• **INSTRUCTIONS FOR THE TASK**
Edit the rows below so that each "Identify" becomes "Determine", leaving every other character unchanged.
━━━━━ MATERIAL ━━━━━
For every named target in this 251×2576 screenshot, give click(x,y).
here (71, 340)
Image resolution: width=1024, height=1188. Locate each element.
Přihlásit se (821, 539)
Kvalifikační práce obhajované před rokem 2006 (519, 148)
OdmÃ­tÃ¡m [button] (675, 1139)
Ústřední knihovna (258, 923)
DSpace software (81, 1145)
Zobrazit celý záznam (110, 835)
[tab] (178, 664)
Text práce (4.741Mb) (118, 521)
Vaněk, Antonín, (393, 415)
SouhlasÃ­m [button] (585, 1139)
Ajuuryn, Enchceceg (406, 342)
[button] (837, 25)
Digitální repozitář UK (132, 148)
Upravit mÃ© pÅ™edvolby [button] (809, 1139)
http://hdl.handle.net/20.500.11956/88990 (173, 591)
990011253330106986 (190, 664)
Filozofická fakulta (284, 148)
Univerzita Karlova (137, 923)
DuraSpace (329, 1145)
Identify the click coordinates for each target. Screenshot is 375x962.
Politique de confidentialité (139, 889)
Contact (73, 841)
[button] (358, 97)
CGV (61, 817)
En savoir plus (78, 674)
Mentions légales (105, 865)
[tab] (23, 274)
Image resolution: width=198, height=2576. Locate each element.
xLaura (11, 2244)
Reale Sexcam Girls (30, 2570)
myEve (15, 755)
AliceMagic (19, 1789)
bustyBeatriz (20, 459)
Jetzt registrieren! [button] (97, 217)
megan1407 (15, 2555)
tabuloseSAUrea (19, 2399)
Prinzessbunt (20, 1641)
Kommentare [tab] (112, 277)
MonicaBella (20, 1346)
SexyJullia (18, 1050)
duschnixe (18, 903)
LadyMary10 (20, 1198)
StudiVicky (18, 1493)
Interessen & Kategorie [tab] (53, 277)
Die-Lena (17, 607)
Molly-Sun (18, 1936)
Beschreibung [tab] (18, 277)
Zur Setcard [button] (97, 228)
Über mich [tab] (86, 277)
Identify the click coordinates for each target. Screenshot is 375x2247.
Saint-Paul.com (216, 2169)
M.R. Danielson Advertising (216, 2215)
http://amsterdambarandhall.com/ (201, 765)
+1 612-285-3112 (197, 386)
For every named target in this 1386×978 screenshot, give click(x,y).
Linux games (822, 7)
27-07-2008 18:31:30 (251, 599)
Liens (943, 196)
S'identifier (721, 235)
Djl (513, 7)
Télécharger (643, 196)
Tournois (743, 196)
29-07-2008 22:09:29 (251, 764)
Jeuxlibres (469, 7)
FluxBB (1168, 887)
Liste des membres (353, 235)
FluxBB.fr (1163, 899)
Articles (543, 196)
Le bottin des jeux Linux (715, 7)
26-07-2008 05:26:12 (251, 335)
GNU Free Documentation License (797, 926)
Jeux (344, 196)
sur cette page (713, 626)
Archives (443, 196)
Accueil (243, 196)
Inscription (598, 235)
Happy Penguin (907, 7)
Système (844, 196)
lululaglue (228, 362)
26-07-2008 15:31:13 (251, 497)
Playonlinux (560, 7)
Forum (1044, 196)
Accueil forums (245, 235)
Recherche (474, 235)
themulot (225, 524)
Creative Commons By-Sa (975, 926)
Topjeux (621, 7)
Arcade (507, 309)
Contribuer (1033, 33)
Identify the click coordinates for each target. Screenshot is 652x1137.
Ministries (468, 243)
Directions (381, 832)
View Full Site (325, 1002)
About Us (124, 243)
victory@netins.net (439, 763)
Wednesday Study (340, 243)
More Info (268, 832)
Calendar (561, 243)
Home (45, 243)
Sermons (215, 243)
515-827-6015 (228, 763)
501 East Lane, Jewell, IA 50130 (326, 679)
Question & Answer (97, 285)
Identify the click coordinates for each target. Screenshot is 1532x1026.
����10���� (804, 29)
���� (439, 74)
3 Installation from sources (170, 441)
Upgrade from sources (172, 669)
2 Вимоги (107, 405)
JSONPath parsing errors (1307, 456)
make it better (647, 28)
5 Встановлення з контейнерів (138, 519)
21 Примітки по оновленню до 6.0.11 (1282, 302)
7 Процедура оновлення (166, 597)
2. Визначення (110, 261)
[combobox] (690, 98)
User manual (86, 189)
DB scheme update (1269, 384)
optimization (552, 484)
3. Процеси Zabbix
━━━━━
• **EXPECTED ANSWER**
For every named target in this 251×2576 screenshot, give click(x,y).
here (71, 340)
Image resolution: width=1024, height=1188. Locate each element.
Přihlásit se (821, 539)
Kvalifikační práce obhajované před rokem 2006 (519, 148)
OdmÃ­tÃ¡m [button] (675, 1139)
Ústřední knihovna (258, 923)
DSpace software (81, 1145)
Zobrazit celý záznam (110, 835)
[tab] (178, 664)
Text práce (4.741Mb) (118, 521)
Vaněk, Antonín, (393, 415)
SouhlasÃ­m [button] (585, 1139)
Ajuuryn, Enchceceg (406, 342)
[button] (837, 25)
Digitální repozitář UK (132, 148)
Upravit mÃ© pÅ™edvolby [button] (809, 1139)
http://hdl.handle.net/20.500.11956/88990 (173, 591)
990011253330106986 (190, 664)
Filozofická fakulta (284, 148)
Univerzita Karlova (137, 923)
DuraSpace (329, 1145)
Determine the click coordinates for each target. Screenshot is 375x962.
Politique de confidentialité (139, 889)
Contact (73, 841)
[button] (358, 97)
CGV (61, 817)
En savoir plus (78, 674)
Mentions légales (105, 865)
[tab] (23, 274)
Image resolution: width=198, height=2576. Locate each element.
xLaura (11, 2244)
Reale Sexcam Girls (30, 2570)
myEve (15, 755)
AliceMagic (19, 1789)
bustyBeatriz (20, 459)
Jetzt registrieren! [button] (97, 217)
megan1407 (15, 2555)
tabuloseSAUrea (19, 2399)
Prinzessbunt (20, 1641)
Kommentare [tab] (112, 277)
MonicaBella (20, 1346)
SexyJullia (18, 1050)
duschnixe (18, 903)
LadyMary10 (20, 1198)
StudiVicky (18, 1493)
Interessen & Kategorie [tab] (53, 277)
Die-Lena (17, 607)
Molly-Sun (18, 1936)
Beschreibung [tab] (18, 277)
Zur Setcard [button] (97, 228)
Über mich [tab] (86, 277)
Determine the click coordinates for each target. Screenshot is 375x2247.
Saint-Paul.com (216, 2169)
M.R. Danielson Advertising (216, 2215)
http://amsterdambarandhall.com/ (201, 765)
+1 612-285-3112 (197, 386)
For every named target in this 1386×978 screenshot, give click(x,y).
Linux games (822, 7)
27-07-2008 18:31:30 (251, 599)
Liens (943, 196)
S'identifier (721, 235)
Djl (513, 7)
Télécharger (643, 196)
Tournois (743, 196)
29-07-2008 22:09:29 (251, 764)
Jeuxlibres (469, 7)
FluxBB (1168, 887)
Liste des membres (353, 235)
FluxBB.fr (1163, 899)
Articles (543, 196)
Le bottin des jeux Linux (715, 7)
26-07-2008 05:26:12 (251, 335)
GNU Free Documentation License (797, 926)
Jeux (344, 196)
sur cette page (713, 626)
Archives (443, 196)
Accueil (243, 196)
Inscription (598, 235)
Happy Penguin (907, 7)
Système (844, 196)
lululaglue (228, 362)
26-07-2008 15:31:13 (251, 497)
Playonlinux (560, 7)
Forum (1044, 196)
Accueil forums (245, 235)
Recherche (474, 235)
themulot (225, 524)
Creative Commons By-Sa (975, 926)
Topjeux (621, 7)
Arcade (507, 309)
Contribuer (1033, 33)
Determine the click coordinates for each target. Screenshot is 652x1137.
Ministries (468, 243)
Directions (381, 832)
View Full Site (325, 1002)
About Us (124, 243)
victory@netins.net (439, 763)
Wednesday Study (340, 243)
More Info (268, 832)
Calendar (561, 243)
Home (45, 243)
Sermons (215, 243)
515-827-6015 (228, 763)
501 East Lane, Jewell, IA 50130 (326, 679)
Question & Answer (97, 285)
Determine the click coordinates for each target. Screenshot is 1532x1026.
����10���� (804, 29)
���� (439, 74)
3 Installation from sources (170, 441)
Upgrade from sources (172, 669)
2 Вимоги (107, 405)
JSONPath parsing errors (1307, 456)
make it better (647, 28)
5 Встановлення з контейнерів (138, 519)
21 Примітки по оновленню до 6.0.11 (1282, 302)
7 Процедура оновлення (166, 597)
2. Визначення (110, 261)
[combobox] (690, 98)
User manual (86, 189)
DB scheme update (1269, 384)
optimization (552, 484)
3. Процеси Zabbix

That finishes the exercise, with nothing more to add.